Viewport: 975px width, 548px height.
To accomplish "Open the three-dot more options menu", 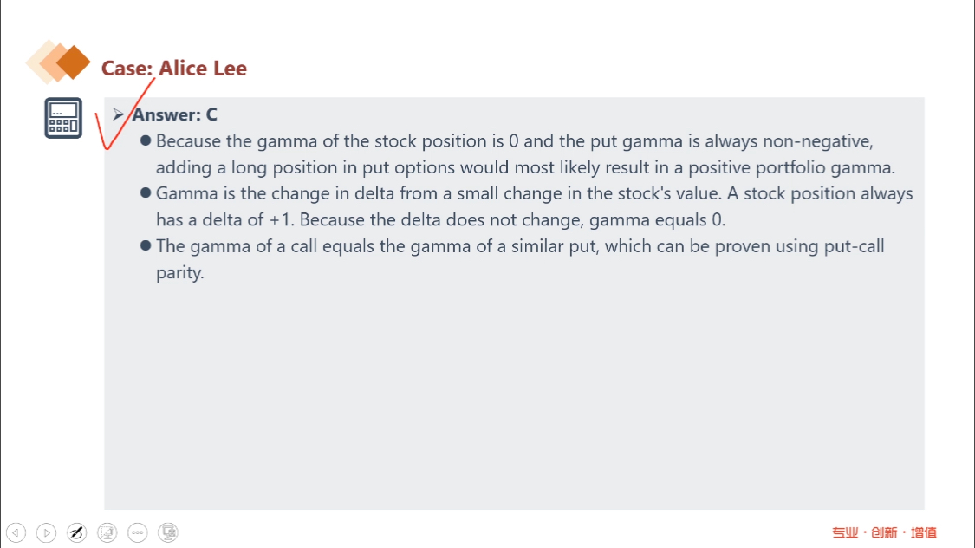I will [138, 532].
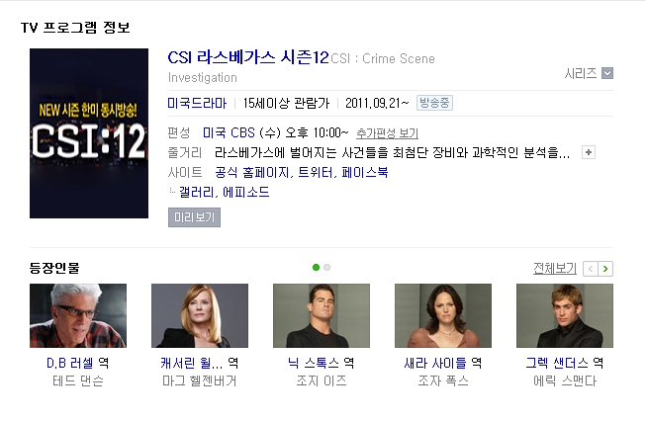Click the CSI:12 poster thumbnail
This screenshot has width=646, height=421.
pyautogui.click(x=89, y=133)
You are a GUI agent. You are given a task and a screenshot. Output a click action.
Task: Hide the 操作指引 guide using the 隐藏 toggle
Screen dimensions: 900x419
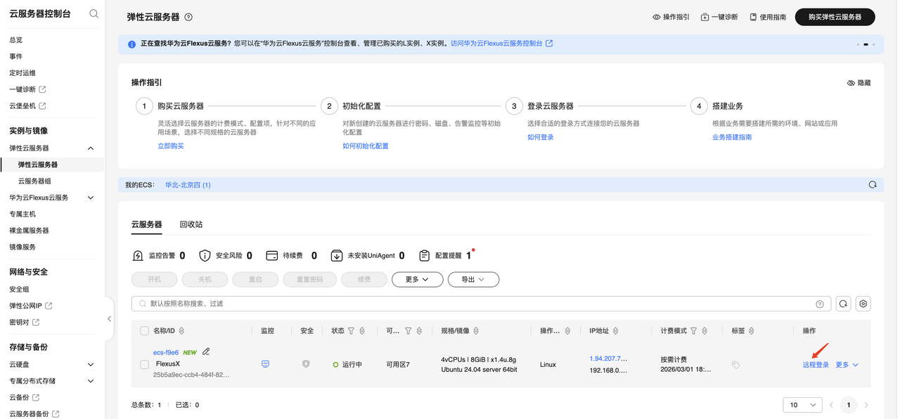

**EXERCISE PROMPT:**
Could you copy exactly, and with no pictures, the lines above from the one containing "Task: Hide the 操作指引 guide using the 隐藏 toggle" through the last line, both included?

**ANSWER BOX:**
Task: Hide the 操作指引 guide using the 隐藏 toggle
Screen dimensions: 900x419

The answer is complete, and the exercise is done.